作成するもの:
以下のレコードから、「TRAŽI (572, 124)」を含む行から「Lista želja (498, 372)」を含む行までを、両端の行も含めて一字も変えずに抜き出してください。

提供資料:

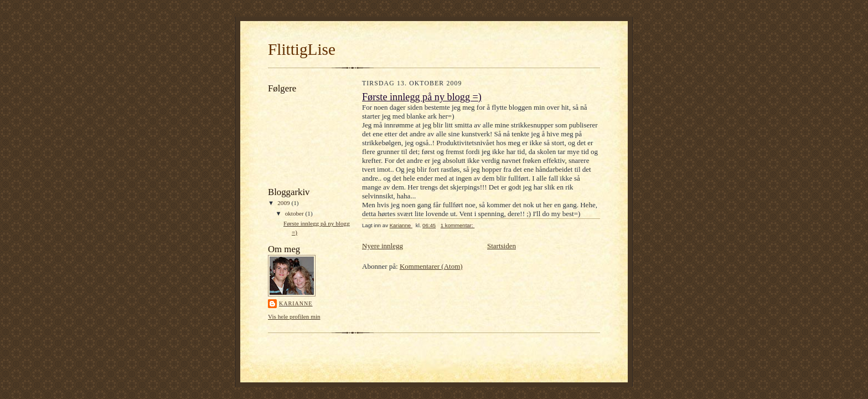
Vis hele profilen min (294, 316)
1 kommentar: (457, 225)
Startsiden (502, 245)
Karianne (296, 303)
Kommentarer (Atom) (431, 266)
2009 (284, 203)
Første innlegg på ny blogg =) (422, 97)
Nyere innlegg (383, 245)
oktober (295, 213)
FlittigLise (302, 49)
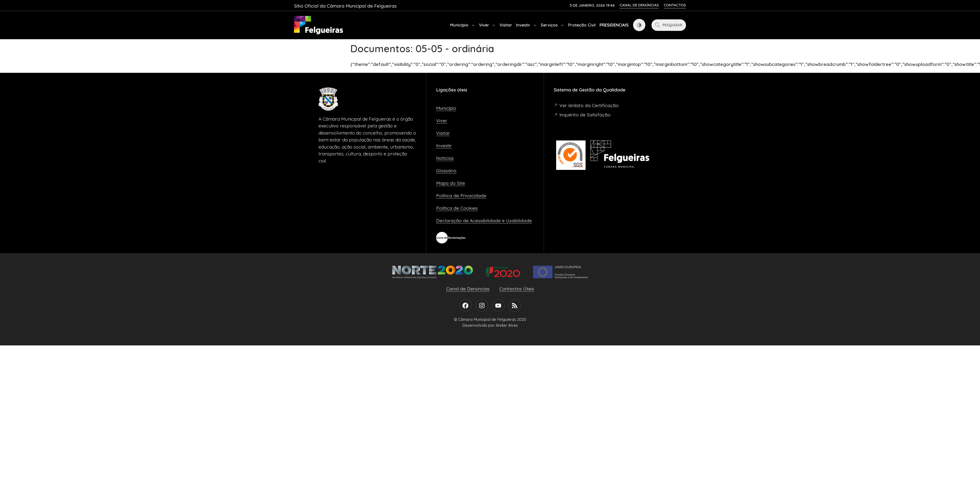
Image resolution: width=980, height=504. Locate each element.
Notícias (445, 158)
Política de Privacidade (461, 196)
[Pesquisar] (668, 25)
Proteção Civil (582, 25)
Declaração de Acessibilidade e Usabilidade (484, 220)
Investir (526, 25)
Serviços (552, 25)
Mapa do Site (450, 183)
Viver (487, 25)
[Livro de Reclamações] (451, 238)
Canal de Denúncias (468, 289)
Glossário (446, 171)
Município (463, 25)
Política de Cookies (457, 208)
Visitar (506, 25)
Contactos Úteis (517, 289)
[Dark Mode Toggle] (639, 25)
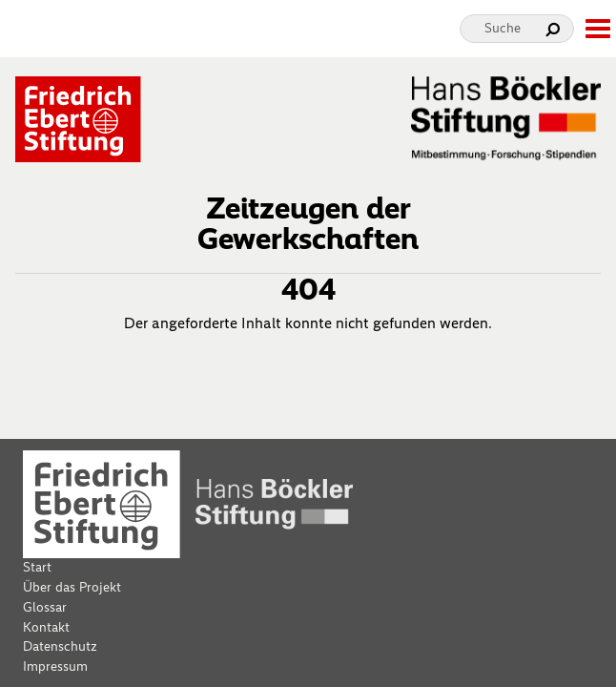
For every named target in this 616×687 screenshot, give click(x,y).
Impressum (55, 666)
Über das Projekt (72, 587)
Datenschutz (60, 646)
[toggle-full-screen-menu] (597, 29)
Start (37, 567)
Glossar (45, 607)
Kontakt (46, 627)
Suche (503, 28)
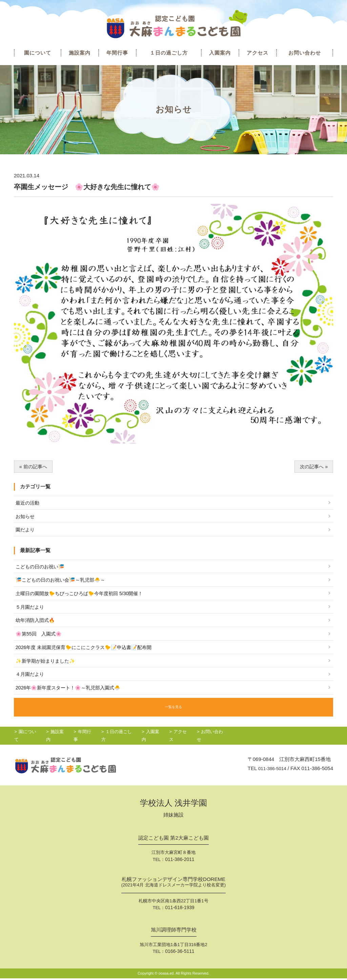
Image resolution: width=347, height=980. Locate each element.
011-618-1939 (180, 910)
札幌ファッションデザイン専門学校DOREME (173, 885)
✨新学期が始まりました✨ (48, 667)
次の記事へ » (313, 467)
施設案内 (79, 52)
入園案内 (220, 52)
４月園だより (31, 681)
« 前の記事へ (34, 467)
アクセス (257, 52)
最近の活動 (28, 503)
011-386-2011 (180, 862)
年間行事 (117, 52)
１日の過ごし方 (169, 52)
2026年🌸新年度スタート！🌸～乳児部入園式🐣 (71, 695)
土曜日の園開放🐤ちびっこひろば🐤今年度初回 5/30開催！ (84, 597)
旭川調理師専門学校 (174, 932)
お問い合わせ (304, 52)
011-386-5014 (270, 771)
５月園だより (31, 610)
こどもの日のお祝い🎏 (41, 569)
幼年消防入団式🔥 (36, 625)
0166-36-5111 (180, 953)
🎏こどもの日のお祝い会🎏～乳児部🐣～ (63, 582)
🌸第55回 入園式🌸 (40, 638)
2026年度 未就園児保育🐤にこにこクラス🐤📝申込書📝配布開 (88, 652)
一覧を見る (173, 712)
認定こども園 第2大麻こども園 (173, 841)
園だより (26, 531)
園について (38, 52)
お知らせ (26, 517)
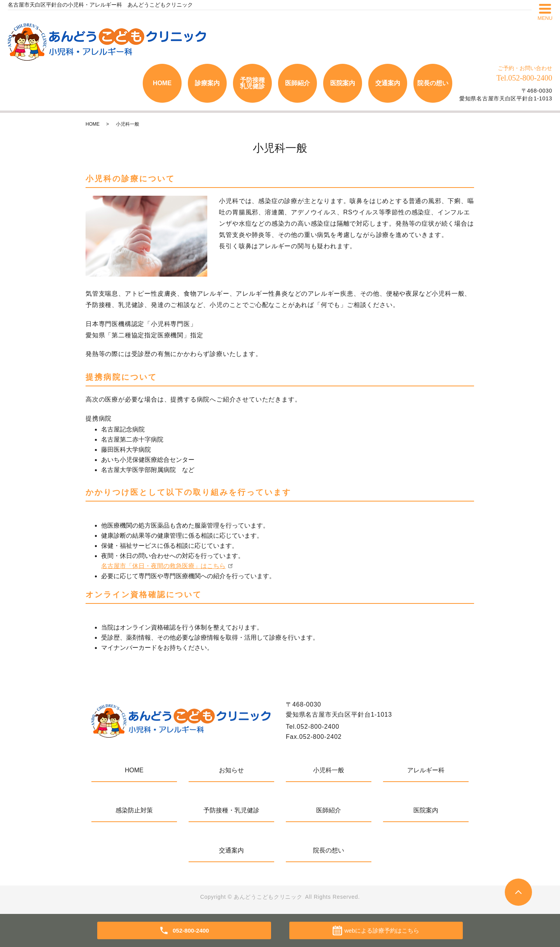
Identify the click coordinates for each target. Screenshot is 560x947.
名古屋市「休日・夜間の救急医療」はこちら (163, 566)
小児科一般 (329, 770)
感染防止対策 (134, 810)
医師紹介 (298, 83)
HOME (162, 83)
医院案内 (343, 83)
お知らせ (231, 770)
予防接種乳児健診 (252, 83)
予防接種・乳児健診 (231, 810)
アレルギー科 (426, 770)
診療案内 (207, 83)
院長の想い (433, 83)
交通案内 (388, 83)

--

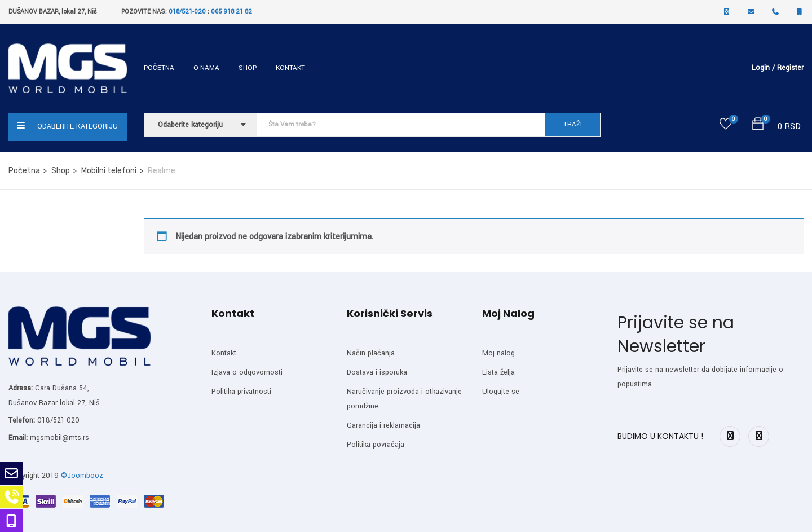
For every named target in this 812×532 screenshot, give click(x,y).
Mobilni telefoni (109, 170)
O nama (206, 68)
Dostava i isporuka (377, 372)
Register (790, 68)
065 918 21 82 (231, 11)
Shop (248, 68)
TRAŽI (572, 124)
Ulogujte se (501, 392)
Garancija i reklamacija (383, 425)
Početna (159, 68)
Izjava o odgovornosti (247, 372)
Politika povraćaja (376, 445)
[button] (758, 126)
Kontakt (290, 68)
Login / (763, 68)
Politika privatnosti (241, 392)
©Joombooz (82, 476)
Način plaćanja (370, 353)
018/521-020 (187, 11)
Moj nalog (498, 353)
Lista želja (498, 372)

出力結果:
TRAŽI (572, 124)
Ulogujte se (501, 392)
Garancija i reklamacija (383, 425)
Početna (159, 68)
Izjava o odgovornosti (247, 372)
Politika povraćaja (376, 445)
[button] (758, 126)
Kontakt (290, 68)
Login / (763, 68)
Politika privatnosti (241, 392)
©Joombooz (82, 476)
Način plaćanja (370, 353)
018/521-020 (187, 11)
Moj nalog (498, 353)
Lista želja (498, 372)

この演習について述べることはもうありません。